PAGE
>>>>

# Pistol Suggestions for my grip



## njbrickwithboost (Feb 6, 2011)

Hello all,

New to this forum, first post. Kinda new to pistols and guns in general. I recently bought a Walther P22 for practice shooting.









I chose this gun because of its size and the price of .22 ammo!!! I got this whole set up for around $300 in the color I wanted. I figured as a first time gun, it should be practical and good to get some decent control. Anyway, I'd like the upgrade. The stores around me that sell guns have a small selection at best (NJ  love the state...hate the laws).

The problem I keep running into when I try pistols is that I have a meaty palm and shorter fingers and can't seem to find the right one. I tried my uncle's Sig 226 with large grips, but it felt bulky in my hands which I couldn't grip well. I tried my friend's 1911 out, and it was a pretty good fit, but I can't seem to find a decent one for a good price. I'm not savvy to all the companies out there, but if I know what to look for, I'll probably find it easier.

So...what does everyone recomend? I'd like something in .40 preferably but not set in stone. Priced around 600 bucks and above all else, comfortable for me to shoot. I'm not set (nor dedicated) to any brand so everything is pretty much up as an option.

Thanks

Steve


----------



## tony pasley (May 6, 2006)

For $600.00 there are several good 1911s RIA, Springfields, S&W, They are mostly in 45 acp but good reliable pistols.


----------



## EliWolfe (Nov 20, 2010)

Try the Kahr .45, it's maybe a little more than your budget, but is a very "trim" little .45. 
Eli :mrgreen:


----------



## cougartex (Jan 2, 2010)

Beretta PX4 or Stoeger Cougar. Both come in 9mm, .40S&W and .45ACP.


----------



## AirForceShooter (May 6, 2006)

Hit some Pennsylvania gun shows.
Fondle, a lot.

Some guns fit and others just don't.

AFS


----------



## MitchellB (Aug 14, 2010)

I have some of the same grip issues and like the feel of the S&Ws, Kahrs, 1911s, many revolver brands.


----------



## falchunt (May 8, 2009)

cougartex said:


> Beretta PX4 or Stoeger Cougar. Both come in 9mm, .40S&W and .45ACP.


:smt023

+1 on cougars' response. The PX4 and Cougar are very nice pistols, and the PX4 series comes with 3 different grip sizes as well, so you can _customize_ your grip feel to an extent.

I believe the springfield XD/XDM also come with 3 different grip sizes and I am sure there are others. Sounds like one of these options are just what you're looking for. See if you can find a dealer who has them in stock, and ask to try the other grip sizes.

Good Luck


----------

<<<<

INFORMATION PROVIDED

>>>>

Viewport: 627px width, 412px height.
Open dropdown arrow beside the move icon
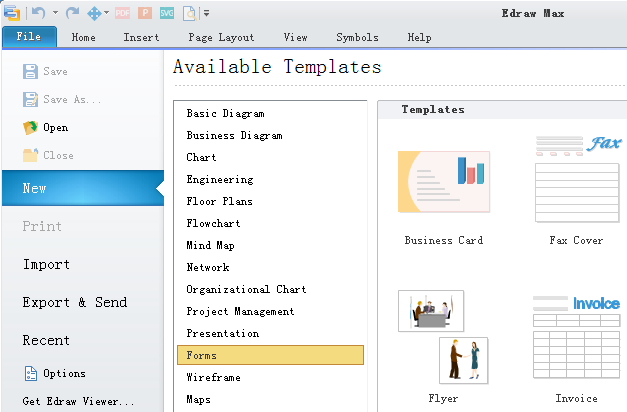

<<<<

PROMPT
In the forum thread on pistol grips, why did Steve pick the Walther P22 as a first gun? Answer in one to three sentences. The data has no connection to the forum thread.

EXERCISE SOLUTION
Steve picked it for its size and for the low price of .22 ammo. As a first gun, it seemed practical and a good way to build decent control.